Collected data entries
--- START ---

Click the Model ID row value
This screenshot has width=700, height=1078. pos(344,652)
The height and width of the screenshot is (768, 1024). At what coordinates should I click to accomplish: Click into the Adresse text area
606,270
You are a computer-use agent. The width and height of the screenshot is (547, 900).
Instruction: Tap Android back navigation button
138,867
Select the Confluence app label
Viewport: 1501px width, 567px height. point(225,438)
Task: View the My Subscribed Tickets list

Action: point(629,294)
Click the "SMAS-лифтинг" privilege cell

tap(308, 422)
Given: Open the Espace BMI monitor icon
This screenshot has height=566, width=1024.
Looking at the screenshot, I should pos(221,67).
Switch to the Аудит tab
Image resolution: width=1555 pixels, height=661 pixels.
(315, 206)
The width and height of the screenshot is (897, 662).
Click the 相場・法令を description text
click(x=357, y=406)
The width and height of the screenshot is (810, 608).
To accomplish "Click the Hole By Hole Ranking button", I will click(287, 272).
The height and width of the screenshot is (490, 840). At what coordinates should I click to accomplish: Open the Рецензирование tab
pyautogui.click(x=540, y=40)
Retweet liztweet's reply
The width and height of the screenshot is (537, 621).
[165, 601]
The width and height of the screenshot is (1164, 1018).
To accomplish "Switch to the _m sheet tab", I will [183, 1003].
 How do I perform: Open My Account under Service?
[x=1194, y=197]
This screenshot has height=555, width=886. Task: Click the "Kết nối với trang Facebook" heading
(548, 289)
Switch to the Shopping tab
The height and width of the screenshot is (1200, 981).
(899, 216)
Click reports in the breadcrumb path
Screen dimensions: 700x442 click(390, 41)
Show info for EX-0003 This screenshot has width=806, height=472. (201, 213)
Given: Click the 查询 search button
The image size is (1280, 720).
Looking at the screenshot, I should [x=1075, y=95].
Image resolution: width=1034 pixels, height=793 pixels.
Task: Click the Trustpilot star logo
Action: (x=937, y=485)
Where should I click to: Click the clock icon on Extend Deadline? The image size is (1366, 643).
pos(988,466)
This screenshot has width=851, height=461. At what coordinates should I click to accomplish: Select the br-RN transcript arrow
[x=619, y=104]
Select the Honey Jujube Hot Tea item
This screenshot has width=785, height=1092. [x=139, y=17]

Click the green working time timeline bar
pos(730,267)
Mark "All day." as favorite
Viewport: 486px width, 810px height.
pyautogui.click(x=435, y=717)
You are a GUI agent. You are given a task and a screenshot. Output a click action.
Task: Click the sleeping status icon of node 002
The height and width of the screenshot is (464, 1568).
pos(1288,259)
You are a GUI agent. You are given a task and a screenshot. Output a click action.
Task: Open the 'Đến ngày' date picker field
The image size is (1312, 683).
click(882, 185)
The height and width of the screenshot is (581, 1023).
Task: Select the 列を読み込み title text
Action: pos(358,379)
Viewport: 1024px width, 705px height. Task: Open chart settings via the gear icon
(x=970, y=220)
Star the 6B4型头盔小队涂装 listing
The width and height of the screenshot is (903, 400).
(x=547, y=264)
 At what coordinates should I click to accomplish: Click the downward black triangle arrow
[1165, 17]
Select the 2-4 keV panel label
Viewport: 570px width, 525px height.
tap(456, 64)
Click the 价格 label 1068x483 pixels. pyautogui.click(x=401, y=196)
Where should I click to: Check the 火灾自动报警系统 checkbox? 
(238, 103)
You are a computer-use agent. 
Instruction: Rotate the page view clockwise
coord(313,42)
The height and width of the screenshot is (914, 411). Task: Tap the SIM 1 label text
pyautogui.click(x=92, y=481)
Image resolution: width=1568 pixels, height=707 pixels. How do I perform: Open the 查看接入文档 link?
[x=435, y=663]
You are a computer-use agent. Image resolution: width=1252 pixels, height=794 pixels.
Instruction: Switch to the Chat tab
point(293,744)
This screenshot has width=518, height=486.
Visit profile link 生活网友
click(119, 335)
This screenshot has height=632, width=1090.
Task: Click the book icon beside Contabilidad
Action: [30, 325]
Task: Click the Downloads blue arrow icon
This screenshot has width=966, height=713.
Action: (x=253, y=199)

--- END ---

[YOUR GOAL]:
Write every line of the entries again, word for word.

[RESULT FOR THIS TASK]:
Click the Model ID row value
This screenshot has width=700, height=1078. pos(344,652)
The height and width of the screenshot is (768, 1024). At what coordinates should I click to accomplish: Click into the Adresse text area
606,270
You are a computer-use agent. The width and height of the screenshot is (547, 900).
Instruction: Tap Android back navigation button
138,867
Select the Confluence app label
Viewport: 1501px width, 567px height. point(225,438)
Task: View the My Subscribed Tickets list

Action: point(629,294)
Click the "SMAS-лифтинг" privilege cell

tap(308, 422)
Given: Open the Espace BMI monitor icon
This screenshot has height=566, width=1024.
Looking at the screenshot, I should pos(221,67).
Switch to the Аудит tab
Image resolution: width=1555 pixels, height=661 pixels.
(315, 206)
The width and height of the screenshot is (897, 662).
Click the 相場・法令を description text
click(x=357, y=406)
The width and height of the screenshot is (810, 608).
To accomplish "Click the Hole By Hole Ranking button", I will click(287, 272).
The height and width of the screenshot is (490, 840). At what coordinates should I click to accomplish: Open the Рецензирование tab
pyautogui.click(x=540, y=40)
Retweet liztweet's reply
The width and height of the screenshot is (537, 621).
[165, 601]
The width and height of the screenshot is (1164, 1018).
To accomplish "Switch to the _m sheet tab", I will [183, 1003].
 How do I perform: Open My Account under Service?
[x=1194, y=197]
This screenshot has height=555, width=886. Task: Click the "Kết nối với trang Facebook" heading
(548, 289)
Switch to the Shopping tab
The height and width of the screenshot is (1200, 981).
(899, 216)
Click reports in the breadcrumb path
Screen dimensions: 700x442 click(390, 41)
Show info for EX-0003 This screenshot has width=806, height=472. (201, 213)
Given: Click the 查询 search button
The image size is (1280, 720).
Looking at the screenshot, I should [x=1075, y=95].
Image resolution: width=1034 pixels, height=793 pixels.
Task: Click the Trustpilot star logo
Action: (x=937, y=485)
Where should I click to: Click the clock icon on Extend Deadline? The image size is (1366, 643).
pos(988,466)
This screenshot has width=851, height=461. At what coordinates should I click to accomplish: Select the br-RN transcript arrow
[x=619, y=104]
Select the Honey Jujube Hot Tea item
This screenshot has width=785, height=1092. [x=139, y=17]

Click the green working time timeline bar
pos(730,267)
Mark "All day." as favorite
Viewport: 486px width, 810px height.
pyautogui.click(x=435, y=717)
You are a GUI agent. You are given a task and a screenshot. Output a click action.
Task: Click the sleeping status icon of node 002
The height and width of the screenshot is (464, 1568).
pos(1288,259)
You are a GUI agent. You are given a task and a screenshot. Output a click action.
Task: Open the 'Đến ngày' date picker field
The image size is (1312, 683).
click(882, 185)
The height and width of the screenshot is (581, 1023).
Task: Select the 列を読み込み title text
Action: pos(358,379)
Viewport: 1024px width, 705px height. Task: Open chart settings via the gear icon
(x=970, y=220)
Star the 6B4型头盔小队涂装 listing
The width and height of the screenshot is (903, 400).
(x=547, y=264)
 At what coordinates should I click to accomplish: Click the downward black triangle arrow
[1165, 17]
Select the 2-4 keV panel label
Viewport: 570px width, 525px height.
tap(456, 64)
Click the 价格 label 1068x483 pixels. pyautogui.click(x=401, y=196)
Where should I click to: Check the 火灾自动报警系统 checkbox? 
(238, 103)
You are a computer-use agent. 
Instruction: Rotate the page view clockwise
coord(313,42)
The height and width of the screenshot is (914, 411). Task: Tap the SIM 1 label text
pyautogui.click(x=92, y=481)
Image resolution: width=1568 pixels, height=707 pixels. How do I perform: Open the 查看接入文档 link?
[x=435, y=663]
You are a computer-use agent. Image resolution: width=1252 pixels, height=794 pixels.
Instruction: Switch to the Chat tab
point(293,744)
This screenshot has width=518, height=486.
Visit profile link 生活网友
click(119, 335)
This screenshot has height=632, width=1090.
Task: Click the book icon beside Contabilidad
Action: [30, 325]
Task: Click the Downloads blue arrow icon
This screenshot has width=966, height=713.
Action: (x=253, y=199)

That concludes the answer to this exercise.